• Texto fornecido:
──────────────────────────────

Por Luanne Caires
Na esfera federal, políticas recentes representam retrocessos em mudanças do clima e conservação da biodiversidade, mas o quadro pode ser amenizado pelos municípios.
Na última quarta-feira (5), eventos por todo o país celebraram o Dia Mundial do Meio Ambiente. A data marcou também o lançamento do projeto Juntos pelo Araguaia, que tem o objetivo de revitalizar a bacia do Araguaia por meio da recomposição florestal e da conservação do solo e da água. Durante a cerimônia de lançamento, que ocorreu em Aragarças (GO), o ministro do meio ambiente, Ricardo Salles, afirmou que a dicotomia entre meio ambiente e agricultura deve ser superada e que os brasileiros precisam de um ambiente equilibrado e de medidas que defendam a biodiversidade e a sustentabilidade.
O discurso do ministro se alinha aos Objetivos do Desenvolvimento Sustentável (ODS), propostos pela Organização das Nações Unidas em 2015. Cada um dos 17 objetivos é associado a um conjunto de metas específicas para guiar o desenvolvimento dos países, aliando conservação ambiental, crescimento econômico e responsabilidade social. A ideia é que os países cumpram as metas propostas em um período de 15 anos, o que caracteriza a chamada Agenda 2030.
No entanto, a prática no Brasil se distancia cada vez mais do discurso apresentado por Salles, ao menos na área de meio ambiente. Nesta área, os objetivos 13, 14 e 15 da Agenda 2030 destacam, respectivamente, a preocupação com o clima e com a conservação da vida aquática e terrestre.
A jornada na contramão do desenvolvimento sustentável começou desde antes da posse do novo governo, quando, ainda em novembro de 2018, o recém-eleito Jair Bolsonaro cogitou a extinção do Ministério do Meio Ambiente, que seria incorporado ao Ministério da Agricultura. Embora tenha recuado dessa decisão, uma série de medidas tomadas nos primeiros cinco meses do atual governo enfraqueceram a pasta ambiental. Exemplos importantes são o anúncio da revisão de todas as unidades de conservação e potencial extinção de áreas protegidas, bem como o bloqueio de 95% dos R$ 11,8 milhões destinados à implementação de políticas sobre mudanças climáticas no país.
O clima e a perda do protagonismo brasileiro
Segundo o último relatório do Painel Intergovernamental sobre Mudanças Climáticas (IPCC 2014), a temperatura da superfície terrestre pode aumentar de 0.3 a 4.8°C até o fim do século XXI, a depender do padrão de emissões de gases de efeito estufa. No Brasil, as consequências do aumento da temperatura afetam o regime de chuvas, com previsão de intensificação das chuvas na região Sul e secas mais prolongadas na região Nordeste.

──────────────────────────────

• Informações exibidas:
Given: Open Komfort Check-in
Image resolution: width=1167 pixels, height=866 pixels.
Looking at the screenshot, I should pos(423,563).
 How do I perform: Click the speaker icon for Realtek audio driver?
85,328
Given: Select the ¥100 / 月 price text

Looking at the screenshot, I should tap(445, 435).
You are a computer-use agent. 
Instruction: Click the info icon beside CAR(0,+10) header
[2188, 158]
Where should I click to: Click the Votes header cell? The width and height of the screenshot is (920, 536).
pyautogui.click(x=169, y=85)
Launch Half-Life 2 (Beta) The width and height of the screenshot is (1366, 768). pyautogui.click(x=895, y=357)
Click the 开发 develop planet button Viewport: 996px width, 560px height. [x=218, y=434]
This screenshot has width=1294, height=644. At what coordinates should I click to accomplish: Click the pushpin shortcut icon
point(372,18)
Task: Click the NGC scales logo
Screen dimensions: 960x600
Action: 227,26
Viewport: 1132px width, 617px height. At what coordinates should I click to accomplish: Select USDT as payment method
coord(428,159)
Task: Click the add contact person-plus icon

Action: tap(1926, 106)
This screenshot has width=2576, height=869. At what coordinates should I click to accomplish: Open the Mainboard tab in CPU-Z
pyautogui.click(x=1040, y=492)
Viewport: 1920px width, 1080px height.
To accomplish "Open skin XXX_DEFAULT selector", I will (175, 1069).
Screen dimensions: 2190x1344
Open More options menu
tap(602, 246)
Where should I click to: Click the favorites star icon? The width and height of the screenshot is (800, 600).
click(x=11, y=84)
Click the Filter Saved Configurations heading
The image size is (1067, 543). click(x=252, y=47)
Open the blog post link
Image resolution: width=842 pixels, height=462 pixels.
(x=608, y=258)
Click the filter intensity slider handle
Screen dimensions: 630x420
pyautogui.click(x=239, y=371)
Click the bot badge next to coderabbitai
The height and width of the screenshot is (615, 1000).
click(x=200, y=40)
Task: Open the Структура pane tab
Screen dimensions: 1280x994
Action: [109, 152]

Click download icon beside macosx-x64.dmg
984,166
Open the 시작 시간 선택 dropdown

──────────────────────────────

• Detalhes do problema:
Por favor, indique se cada afirmação concorda com o texto sobre política ambiental, respondendo sim ou não e citando as palavras do texto que decidem: (a) o projeto Juntos pelo Araguaia foi lançado em Aragarças (GO); (b) a Agenda 2030 prevê que os países cumpram as metas em um período de 10 anos; (c) o Ministério do Meio Ambiente acabou incorporado ao Ministério da Agricultura. Os registros não têm relação com o texto.

• Resposta escrita:
(a) Sim: "Durante a cerimônia de lançamento, que ocorreu em Aragarças (GO)".
(b) Não: "A ideia é que os países cumpram as metas propostas em um período de 15 anos".
(c) Não: "Embora tenha recuado dessa decisão".